Constructing a Life and a Community: A Partial Story of Maggie Lena Walker

Elsa Barkley Brown

"I was not born with a silver spoon in my mouth: but instead with a clothes basket almost upon my head” (1). In this way, Maggie Lena Walker—early twentieth century bank president, political activist, and club woman—described her entry into the world and her understanding of her place in a hierarchical southern society.

Maggie Lena Draper Mitchell Walker was born in Richmond, Virginia, ca. 1867 (2). Her mother, Elizabeth Dra-per, was a young domestic servant in the mansion of Civil War spy Elizabeth Van Lew. Her father, Eccles Cuthbert, was a northern white journalist who frequented the Van Lew house (3). Shortly after Maggie Lena’s birth, her mother married William Mitchell, a butler in the same household and soon-to-be waiter in the St. Charles Hotel. The family moved to College Alley, a location that put them within view of Broad Street, one of Richmond’s main thoroughfares, and just around the corner from First African Baptist Church, Richmond’s oldest and largest black congregation. By engaging in the social life of the neighborhood, Maggie Mitchell could witness firsthand many of the social and political activities of black Richmonders; she also became a fervent (and lifelong) member of First African (4).

As will be seen, Maggie Walker was in many ways a remarkable individual who influenced her Richmond community in profound ways, and as such she is certainly deserving of biographical treatment.
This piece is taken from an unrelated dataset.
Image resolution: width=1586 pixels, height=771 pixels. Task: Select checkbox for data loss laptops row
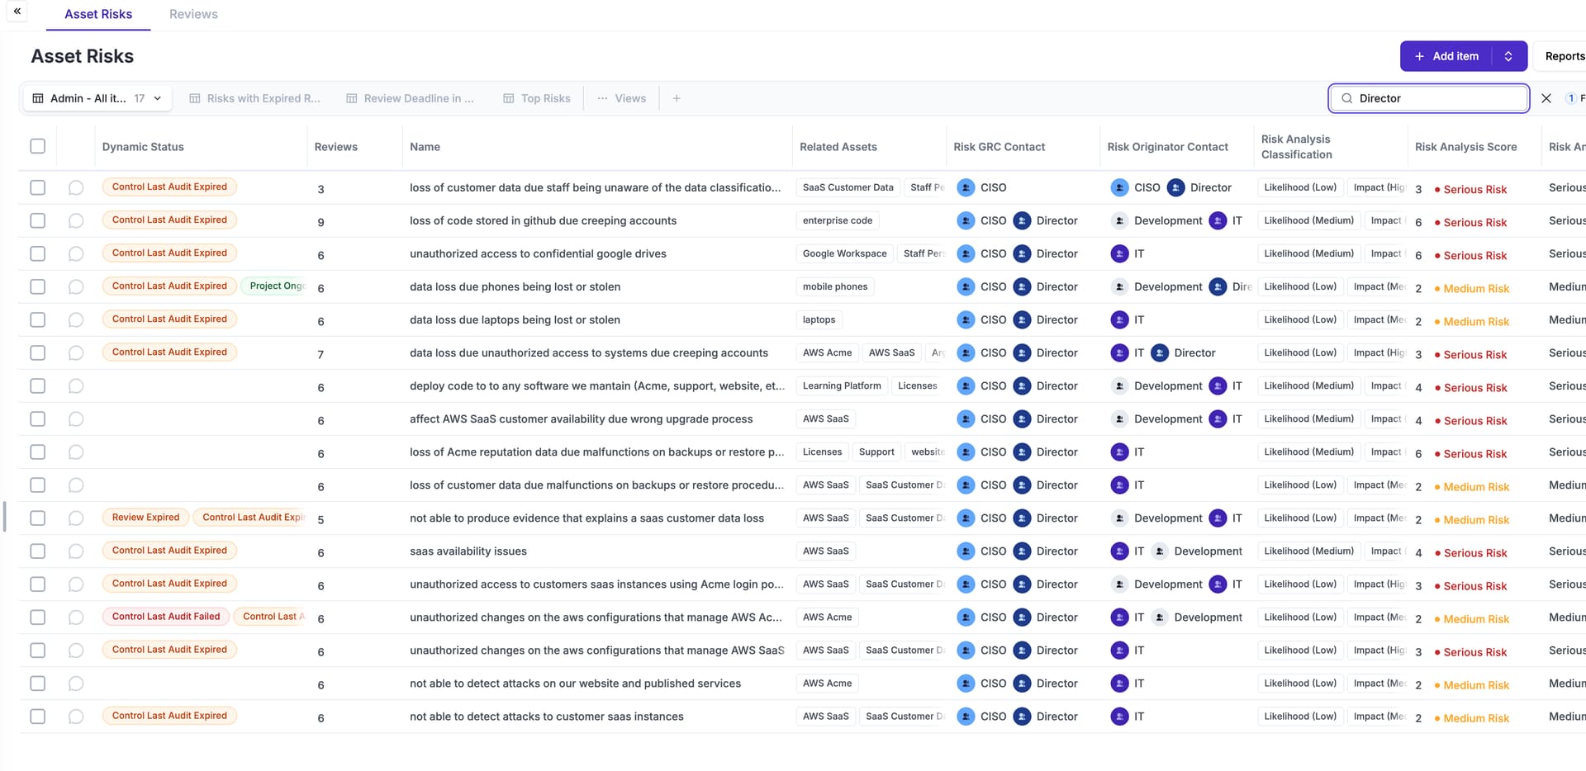point(38,319)
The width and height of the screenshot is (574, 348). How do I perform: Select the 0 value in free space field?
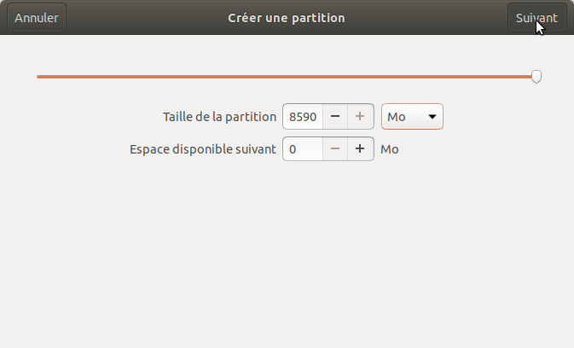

Unfortunately, in the case of Maggie Walker, there are some gaps in the sources which historians have traditionally used to write biography. Many social historians, in fact, have encountered this problem in their wish to study individuals other than politicians, industrialists, and other elites. Fortunately, such problems can be surmounted by looking to different types of sources. In Walker’s case, community records viewed in conjunction with her diary and various personal papers provide important context for her life’s work. Although we still do not know all we would like to know about individuals like Maggie Walker, her story is important and should be told.

On the streets and especially in the church, Maggie Mitchell from an early age had a view of women engaging in public life, developing community institutions, and contesting race and gender prescriptions. African-American women during Walker’s time often faced dire economic straits. When she wanted to emphasize the paucity of jobs available to black women, especially as work in the city’s tobacco factories closed to them, she would point out that black women had only three occupations: domestic worker, teacher, and church builder. The last reference signaled how seriously she took the notions expressed years earlier; she continued to argue that women’s contributions were indeed a vital form of labor, even though unwaged.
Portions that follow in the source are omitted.